> [EXERCISE OBJECTIVE]: Below are some records; output exactly the lines from the line with "Instruction: Click the Rating column header" to the line with "You are a computer-use agent. The width", both ends kept, and nothing more.

> [DATA PROVIDED]:

□ □ □ □

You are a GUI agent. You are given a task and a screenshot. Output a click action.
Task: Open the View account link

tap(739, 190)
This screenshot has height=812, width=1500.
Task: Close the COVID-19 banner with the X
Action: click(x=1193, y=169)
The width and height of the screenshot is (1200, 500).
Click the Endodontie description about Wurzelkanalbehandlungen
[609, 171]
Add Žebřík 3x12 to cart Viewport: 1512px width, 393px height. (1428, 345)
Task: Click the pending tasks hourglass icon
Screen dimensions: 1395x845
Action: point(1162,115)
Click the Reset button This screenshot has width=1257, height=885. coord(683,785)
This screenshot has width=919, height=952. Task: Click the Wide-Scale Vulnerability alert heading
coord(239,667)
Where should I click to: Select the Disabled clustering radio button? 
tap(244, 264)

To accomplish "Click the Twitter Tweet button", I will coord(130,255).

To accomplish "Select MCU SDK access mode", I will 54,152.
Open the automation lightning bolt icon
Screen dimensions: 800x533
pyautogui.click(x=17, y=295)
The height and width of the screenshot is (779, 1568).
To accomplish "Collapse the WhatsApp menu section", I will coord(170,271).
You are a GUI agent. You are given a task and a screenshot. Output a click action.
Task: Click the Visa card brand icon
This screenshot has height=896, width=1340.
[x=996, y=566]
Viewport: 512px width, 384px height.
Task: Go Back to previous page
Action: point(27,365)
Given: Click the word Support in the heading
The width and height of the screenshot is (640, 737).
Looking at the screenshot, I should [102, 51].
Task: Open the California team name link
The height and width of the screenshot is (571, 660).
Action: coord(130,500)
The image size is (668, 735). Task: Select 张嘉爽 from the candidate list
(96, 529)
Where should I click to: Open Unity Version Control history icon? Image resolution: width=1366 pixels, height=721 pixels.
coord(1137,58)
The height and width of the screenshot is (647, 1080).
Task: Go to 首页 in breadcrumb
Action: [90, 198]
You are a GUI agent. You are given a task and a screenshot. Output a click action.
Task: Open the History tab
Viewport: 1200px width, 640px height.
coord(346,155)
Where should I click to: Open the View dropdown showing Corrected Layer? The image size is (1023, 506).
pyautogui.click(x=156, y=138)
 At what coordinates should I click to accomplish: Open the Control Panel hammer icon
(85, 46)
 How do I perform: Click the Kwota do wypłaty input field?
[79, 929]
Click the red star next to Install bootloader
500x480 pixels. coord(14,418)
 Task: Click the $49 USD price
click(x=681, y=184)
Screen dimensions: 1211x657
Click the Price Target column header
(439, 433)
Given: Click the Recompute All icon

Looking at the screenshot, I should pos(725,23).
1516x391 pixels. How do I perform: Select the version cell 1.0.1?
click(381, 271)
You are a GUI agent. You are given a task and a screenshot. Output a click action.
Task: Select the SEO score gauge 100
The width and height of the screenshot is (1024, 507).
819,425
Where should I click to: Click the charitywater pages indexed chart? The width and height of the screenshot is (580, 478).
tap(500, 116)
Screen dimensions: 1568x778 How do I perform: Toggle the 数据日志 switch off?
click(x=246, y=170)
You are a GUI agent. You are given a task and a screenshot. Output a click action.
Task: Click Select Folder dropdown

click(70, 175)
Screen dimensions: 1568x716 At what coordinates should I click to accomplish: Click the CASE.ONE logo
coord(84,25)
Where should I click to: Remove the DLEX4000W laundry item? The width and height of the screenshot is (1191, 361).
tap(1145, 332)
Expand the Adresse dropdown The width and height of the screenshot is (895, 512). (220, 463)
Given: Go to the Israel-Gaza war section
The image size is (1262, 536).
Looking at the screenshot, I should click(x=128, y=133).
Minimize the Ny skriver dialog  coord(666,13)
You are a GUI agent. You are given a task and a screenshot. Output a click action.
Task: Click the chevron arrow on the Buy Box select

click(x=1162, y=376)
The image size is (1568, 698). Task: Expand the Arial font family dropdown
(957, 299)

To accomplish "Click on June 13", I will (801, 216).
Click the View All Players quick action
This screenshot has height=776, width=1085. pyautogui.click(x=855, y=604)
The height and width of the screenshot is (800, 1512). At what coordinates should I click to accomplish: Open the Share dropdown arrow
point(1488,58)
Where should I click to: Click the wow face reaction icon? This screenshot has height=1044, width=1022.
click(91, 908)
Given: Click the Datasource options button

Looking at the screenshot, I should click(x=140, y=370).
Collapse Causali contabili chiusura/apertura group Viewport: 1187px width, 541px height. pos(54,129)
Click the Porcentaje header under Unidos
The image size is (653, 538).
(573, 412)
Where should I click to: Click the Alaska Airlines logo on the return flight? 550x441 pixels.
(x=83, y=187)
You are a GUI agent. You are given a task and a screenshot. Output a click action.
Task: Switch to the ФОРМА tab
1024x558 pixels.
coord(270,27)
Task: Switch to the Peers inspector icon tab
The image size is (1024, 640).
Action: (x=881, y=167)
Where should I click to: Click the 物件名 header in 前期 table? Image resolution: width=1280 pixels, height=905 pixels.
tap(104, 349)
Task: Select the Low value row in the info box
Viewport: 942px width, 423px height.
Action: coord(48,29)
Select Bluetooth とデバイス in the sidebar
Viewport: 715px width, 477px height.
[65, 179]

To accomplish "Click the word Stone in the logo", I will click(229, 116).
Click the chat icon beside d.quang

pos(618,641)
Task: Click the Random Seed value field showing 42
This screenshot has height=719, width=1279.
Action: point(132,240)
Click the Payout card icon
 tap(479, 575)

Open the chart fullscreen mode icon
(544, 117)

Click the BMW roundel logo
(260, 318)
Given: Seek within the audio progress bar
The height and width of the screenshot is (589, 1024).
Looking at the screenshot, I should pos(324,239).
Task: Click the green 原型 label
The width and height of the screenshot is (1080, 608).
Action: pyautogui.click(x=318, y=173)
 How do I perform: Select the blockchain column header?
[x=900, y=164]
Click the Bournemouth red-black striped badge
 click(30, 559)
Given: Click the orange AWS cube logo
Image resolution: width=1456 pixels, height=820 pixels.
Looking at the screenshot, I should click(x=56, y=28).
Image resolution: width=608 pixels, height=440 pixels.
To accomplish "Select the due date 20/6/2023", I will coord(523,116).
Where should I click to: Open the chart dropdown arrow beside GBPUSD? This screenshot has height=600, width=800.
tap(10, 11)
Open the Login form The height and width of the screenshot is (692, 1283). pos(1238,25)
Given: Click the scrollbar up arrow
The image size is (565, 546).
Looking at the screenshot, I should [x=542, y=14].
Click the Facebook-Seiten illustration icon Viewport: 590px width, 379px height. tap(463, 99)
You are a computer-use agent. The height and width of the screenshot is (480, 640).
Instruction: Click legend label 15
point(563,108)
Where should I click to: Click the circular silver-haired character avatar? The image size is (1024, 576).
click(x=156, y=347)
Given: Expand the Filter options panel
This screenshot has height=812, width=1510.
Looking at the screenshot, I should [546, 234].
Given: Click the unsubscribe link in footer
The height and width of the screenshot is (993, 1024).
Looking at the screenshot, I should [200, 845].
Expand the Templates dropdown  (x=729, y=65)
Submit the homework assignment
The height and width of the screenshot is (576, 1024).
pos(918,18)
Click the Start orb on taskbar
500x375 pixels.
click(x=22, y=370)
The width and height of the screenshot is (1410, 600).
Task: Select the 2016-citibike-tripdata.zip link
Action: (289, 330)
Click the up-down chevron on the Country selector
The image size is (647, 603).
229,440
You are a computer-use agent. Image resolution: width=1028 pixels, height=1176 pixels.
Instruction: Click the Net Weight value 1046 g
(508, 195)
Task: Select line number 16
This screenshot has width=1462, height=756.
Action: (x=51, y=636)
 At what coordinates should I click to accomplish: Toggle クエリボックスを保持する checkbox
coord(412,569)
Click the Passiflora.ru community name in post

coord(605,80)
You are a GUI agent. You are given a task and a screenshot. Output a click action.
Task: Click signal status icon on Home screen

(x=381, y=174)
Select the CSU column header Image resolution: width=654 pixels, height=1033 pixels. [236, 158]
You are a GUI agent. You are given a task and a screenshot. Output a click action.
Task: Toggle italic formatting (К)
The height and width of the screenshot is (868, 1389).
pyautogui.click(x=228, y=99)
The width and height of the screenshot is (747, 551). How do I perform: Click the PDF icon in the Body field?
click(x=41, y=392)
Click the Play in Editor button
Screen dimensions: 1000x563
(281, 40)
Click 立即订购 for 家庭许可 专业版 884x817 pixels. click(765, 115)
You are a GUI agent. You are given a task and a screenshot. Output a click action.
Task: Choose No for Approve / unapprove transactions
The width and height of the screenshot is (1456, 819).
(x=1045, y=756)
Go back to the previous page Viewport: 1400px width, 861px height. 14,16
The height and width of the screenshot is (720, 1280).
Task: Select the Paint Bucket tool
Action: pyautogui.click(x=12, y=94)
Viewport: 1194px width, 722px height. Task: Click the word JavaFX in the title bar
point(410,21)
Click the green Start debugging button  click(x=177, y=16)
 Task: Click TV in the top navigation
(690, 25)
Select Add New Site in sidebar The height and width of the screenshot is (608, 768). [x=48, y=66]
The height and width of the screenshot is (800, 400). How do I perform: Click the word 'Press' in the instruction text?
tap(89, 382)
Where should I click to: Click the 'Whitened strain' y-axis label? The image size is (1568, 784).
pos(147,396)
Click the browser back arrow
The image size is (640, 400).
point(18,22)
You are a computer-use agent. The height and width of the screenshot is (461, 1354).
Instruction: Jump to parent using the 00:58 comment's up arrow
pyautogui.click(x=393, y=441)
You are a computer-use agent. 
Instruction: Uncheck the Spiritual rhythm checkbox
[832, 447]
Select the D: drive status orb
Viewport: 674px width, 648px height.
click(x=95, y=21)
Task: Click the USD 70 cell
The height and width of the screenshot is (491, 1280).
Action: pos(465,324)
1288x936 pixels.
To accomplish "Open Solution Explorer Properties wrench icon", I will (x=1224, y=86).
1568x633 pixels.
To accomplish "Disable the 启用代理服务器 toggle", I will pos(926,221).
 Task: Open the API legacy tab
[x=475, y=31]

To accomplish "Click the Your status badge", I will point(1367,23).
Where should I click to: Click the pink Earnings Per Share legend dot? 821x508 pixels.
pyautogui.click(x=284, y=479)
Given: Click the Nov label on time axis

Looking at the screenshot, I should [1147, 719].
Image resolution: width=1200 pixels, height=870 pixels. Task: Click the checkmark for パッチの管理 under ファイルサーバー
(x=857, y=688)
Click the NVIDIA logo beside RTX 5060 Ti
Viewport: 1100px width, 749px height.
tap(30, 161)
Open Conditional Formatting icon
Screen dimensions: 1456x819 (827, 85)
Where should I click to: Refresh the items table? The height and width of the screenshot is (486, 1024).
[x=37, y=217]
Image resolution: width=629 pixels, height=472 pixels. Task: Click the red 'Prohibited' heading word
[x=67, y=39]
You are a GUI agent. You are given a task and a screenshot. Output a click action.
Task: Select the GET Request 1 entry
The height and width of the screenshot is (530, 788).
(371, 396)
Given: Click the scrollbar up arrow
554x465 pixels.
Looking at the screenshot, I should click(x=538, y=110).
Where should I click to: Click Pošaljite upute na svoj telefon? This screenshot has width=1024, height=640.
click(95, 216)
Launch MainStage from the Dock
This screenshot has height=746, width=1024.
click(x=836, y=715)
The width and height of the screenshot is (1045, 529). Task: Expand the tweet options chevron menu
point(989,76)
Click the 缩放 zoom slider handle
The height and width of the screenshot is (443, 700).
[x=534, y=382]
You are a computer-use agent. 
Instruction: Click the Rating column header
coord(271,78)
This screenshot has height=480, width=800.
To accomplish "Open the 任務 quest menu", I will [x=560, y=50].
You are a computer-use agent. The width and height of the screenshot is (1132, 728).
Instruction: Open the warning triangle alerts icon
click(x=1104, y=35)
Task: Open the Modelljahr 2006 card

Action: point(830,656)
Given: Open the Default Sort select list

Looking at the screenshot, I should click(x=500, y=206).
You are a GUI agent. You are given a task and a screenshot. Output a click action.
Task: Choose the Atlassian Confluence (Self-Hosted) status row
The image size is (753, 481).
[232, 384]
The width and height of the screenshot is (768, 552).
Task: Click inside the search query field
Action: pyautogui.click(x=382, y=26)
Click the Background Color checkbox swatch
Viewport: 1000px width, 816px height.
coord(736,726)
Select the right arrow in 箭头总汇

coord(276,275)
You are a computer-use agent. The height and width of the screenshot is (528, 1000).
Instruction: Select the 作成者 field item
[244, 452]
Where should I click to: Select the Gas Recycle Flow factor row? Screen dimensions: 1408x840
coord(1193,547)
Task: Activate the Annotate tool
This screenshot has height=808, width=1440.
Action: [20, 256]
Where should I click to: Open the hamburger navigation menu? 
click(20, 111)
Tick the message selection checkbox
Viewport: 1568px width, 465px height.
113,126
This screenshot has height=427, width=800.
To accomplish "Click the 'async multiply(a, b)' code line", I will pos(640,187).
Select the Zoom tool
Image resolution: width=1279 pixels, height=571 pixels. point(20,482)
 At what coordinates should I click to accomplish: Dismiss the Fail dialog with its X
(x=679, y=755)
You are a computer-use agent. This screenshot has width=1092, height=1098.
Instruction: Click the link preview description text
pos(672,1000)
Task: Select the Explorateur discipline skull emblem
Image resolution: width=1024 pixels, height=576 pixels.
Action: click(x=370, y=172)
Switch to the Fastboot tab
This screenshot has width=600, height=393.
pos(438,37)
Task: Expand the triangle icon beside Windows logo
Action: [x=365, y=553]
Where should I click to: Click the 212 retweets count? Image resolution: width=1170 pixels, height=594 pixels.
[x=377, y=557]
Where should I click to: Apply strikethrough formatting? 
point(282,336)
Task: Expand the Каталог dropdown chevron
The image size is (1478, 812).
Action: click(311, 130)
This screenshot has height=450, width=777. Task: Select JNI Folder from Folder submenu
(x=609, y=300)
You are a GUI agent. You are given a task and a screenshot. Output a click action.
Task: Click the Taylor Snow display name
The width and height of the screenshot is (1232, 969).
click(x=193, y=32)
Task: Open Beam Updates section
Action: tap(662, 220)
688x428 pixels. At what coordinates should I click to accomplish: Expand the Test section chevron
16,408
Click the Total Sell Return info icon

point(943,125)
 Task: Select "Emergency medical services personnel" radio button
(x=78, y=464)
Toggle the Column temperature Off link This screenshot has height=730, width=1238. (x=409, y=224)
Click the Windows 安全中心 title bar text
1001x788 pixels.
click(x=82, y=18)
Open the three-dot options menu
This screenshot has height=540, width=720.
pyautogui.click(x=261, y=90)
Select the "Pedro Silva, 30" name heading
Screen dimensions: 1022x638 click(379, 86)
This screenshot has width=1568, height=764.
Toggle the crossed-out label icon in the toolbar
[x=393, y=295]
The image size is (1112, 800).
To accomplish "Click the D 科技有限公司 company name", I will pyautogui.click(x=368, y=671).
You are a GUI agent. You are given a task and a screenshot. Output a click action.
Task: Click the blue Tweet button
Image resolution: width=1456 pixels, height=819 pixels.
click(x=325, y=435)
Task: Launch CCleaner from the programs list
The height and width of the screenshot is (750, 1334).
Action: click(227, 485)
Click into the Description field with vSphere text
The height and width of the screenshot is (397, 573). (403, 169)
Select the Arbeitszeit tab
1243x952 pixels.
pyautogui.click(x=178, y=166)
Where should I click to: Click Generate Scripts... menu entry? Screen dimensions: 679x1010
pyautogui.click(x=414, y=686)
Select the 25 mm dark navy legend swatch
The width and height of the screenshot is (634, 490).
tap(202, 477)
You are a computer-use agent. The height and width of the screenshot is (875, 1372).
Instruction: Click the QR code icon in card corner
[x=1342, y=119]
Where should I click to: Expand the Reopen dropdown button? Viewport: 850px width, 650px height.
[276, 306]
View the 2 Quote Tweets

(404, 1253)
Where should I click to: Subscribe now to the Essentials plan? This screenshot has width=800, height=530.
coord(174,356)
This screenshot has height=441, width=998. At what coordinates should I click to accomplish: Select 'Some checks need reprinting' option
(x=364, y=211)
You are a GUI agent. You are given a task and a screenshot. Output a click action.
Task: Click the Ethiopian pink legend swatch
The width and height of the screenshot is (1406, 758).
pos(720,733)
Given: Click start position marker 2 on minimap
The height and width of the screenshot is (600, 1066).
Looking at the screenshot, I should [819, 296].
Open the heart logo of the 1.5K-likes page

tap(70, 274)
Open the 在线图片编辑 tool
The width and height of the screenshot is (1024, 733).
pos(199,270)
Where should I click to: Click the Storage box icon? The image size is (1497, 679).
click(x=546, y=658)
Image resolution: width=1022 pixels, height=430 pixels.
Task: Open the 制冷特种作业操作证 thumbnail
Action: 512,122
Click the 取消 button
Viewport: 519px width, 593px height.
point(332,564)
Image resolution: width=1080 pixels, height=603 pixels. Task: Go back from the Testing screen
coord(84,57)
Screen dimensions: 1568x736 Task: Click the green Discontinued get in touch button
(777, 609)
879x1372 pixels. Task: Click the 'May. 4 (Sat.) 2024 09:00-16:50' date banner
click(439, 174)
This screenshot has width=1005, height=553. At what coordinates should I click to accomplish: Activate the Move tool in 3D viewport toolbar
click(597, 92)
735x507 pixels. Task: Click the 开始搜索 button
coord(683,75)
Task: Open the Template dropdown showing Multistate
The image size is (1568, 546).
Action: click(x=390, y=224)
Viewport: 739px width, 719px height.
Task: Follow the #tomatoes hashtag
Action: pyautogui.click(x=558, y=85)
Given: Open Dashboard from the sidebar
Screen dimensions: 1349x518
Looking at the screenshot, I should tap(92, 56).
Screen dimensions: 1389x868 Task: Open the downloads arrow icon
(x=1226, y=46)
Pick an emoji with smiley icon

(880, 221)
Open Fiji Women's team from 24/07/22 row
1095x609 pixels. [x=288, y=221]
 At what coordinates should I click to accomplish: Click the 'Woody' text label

□ □ □ □

> [ANSWER]:
Instruction: Click the Rating column header
coord(271,78)
This screenshot has height=480, width=800.
To accomplish "Open the 任務 quest menu", I will [x=560, y=50].
You are a computer-use agent. The width and height of the screenshot is (1132, 728).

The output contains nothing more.